Of the six columns, most have a higher average for male participants. Male participants have higher mean of height(cm), weight(kg), gripforce, and sit-up counts than female participants. On the other hand, in the case of body fat(%) and sit and bend forward(cm), female participants have higher mean than male participants. The average difference between male and female participants in gripforce and weight was the largest, about 18 and 17kg, respectively. On the other hand, in sit and bend forward, the average difference between male and female participants was the smallest, about 6cm.

Q9: 15 pt:

Take a look at gripForce (a measure of strength), “sit and bend forward” (a measure of flexibility), and “sit-ups count” (a measures of strength and endurance of the abdominals and hip-flexor muscles). For each of those measures, calculate their z-scores (i.e. subtract the mean of the variable from each observation, then divide by the standard deviation of that score). Create an overall fitness score by adding the z-scores for each of those variables together, then use pd.qcut() (not pd.cut()) to assign them to five categories ranging from lowest score to highest score. Report the number of individuals in each of the resulting categories.

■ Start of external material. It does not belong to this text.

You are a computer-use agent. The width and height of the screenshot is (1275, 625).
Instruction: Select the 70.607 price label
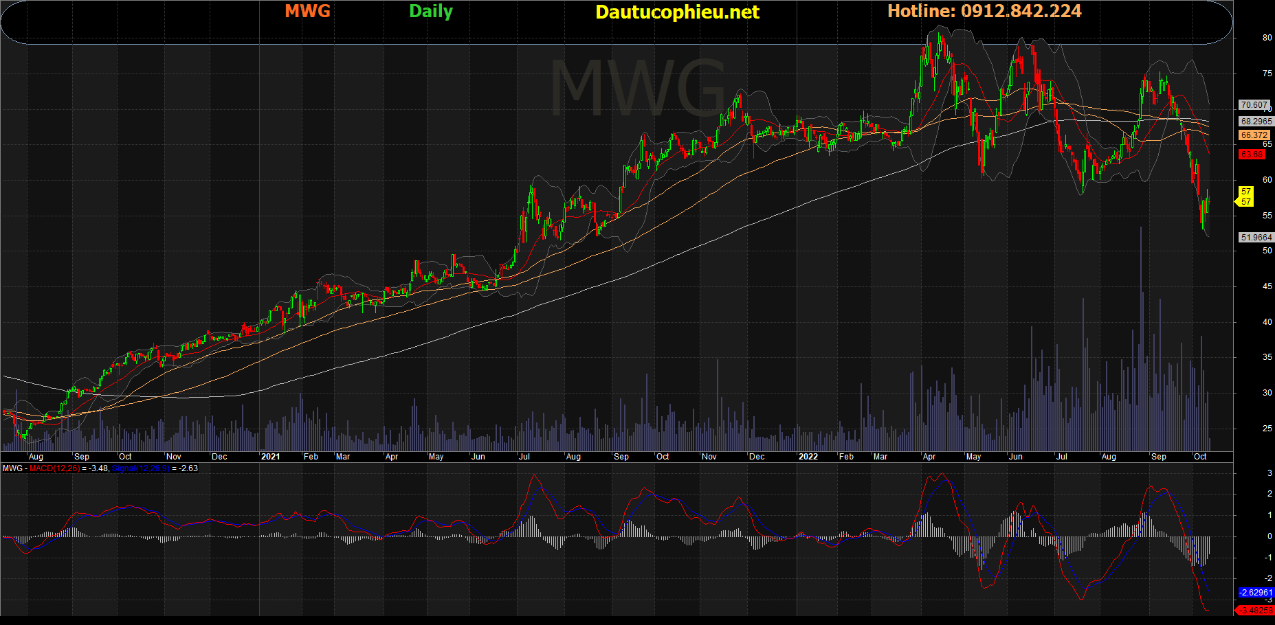1254,105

column_list = ["gripForce", "sit and bend forward_cm", "sit-ups counts"]

for c in column_list:
    df_bodyPerformance[c + "_z"] = (df_bodyPerformance[c] - df_bodyPerformance[c].mean()) / np.std(df_bodyPerformance[c]) 
df_bodyPerformance["fitness_z_score"] = df_bodyPerformance["gripForce_z"] + df_bodyPerformance["sit and bend forward_cm_z"] + df_bodyPerformance["sit-ups counts_z"]
df_bodyPerformance.head()
age gender height_cm weight_kg body fat_% diastolic systolic gripForce sit and bend forward_cm sit-ups counts broad jump_cm class bp_category age_class BMI gripForce_z sit and bend forward_cm_z sit-ups counts_z fitness_z_score
0 27.0 M 172.3 75.24 21.3 80.0 130.0 54.9 18.4 60.0 217.0 C hyper_1 early 25.344179 1.688190 0.377317 1.416961 3.482469
1 25.0 M 165.0 55.80 15.7 77.0 126.0 36.4 16.3 53.0 229.0 A elevated early 20.495868 -0.053073 0.128984 0.926634 1.002544
2 31.0 M 179.6 78.00 20.1 92.0 152.0 44.8 12.0 49.0 181.0 C hyper_2 early 24.181428 0.737554 -0.379509 0.646446 1.004491
3 32.0 M 174.5 71.10 18.4 76.0 147.0 41.4 15.2 53.0 219.0 B hyper_2 early 23.349562 0.417538 -0.001096 0.926634 1.343076
4 28.0 M 173.8 67.70 17.1 70.0 127.0 43.5 27.1 45.0 217.0 B elevated early 22.412439 0.615195 1.406129 0.366259 2.387583
df_bodyPerformance["fitness_z_score_category"] = pd.qcut(df_bodyPerformance["fitness_z_score"], 5, labels = ["1", "2", "3", "4", "5"])
df_bodyPerformance["fitness_z_score"].describe()
count    1.339300e+04
mean    -9.210565e-15
std      2.069496e+00
min     -8.549441e+00
25%     -1.342875e+00
50%      1.283733e-01
75%      1.446425e+00
max      2.447021e+01
Name: fitness_z_score, dtype: float64
df_bodyPerformance.groupby("fitness_z_score_category").describe().fitness_z_score
count mean std min 25% 50% 75% max
fitness_z_score_category
1 2679.0 -3.024088 1.083468 -8.549441 -3.611890 -2.716795 -2.185150 -1.737997
2 2678.0 -1.018661 0.383879 -1.737555 -1.342800 -0.992169 -0.686688 -0.388680
3 2679.0 0.130260 0.293402 -0.388338 -0.121732 0.128373 0.381064 0.641575
4 2678.0 1.172948 0.321520 0.641834 0.896726 1.157383 1.446399 1.772966
5 2679.0 2.739598 0.905236 1.773129 2.136721 2.582575 3.164675 24.470209

New column fitness_z_score ranges between minimum -8.5 and maximum 24. We assign them to five categories(1 ~ 5) ranging from lowest score to highest score.

  • category 1: category 1 ranges from about -8.5 to about -1.73
  • category 2: category 2 ranges from about -1.73 to about -0.38
  • category 3: category 3 ranges from about -0.38 to about 0.64
  • category 4: category 4 ranges from about 0.64 to about 1.77
  • category 5: category 5 ranges from about 1.77 to about 24

Since qcut splits all participants into 5 groups of the same size, the number of people in each group is approximately 2679 equally.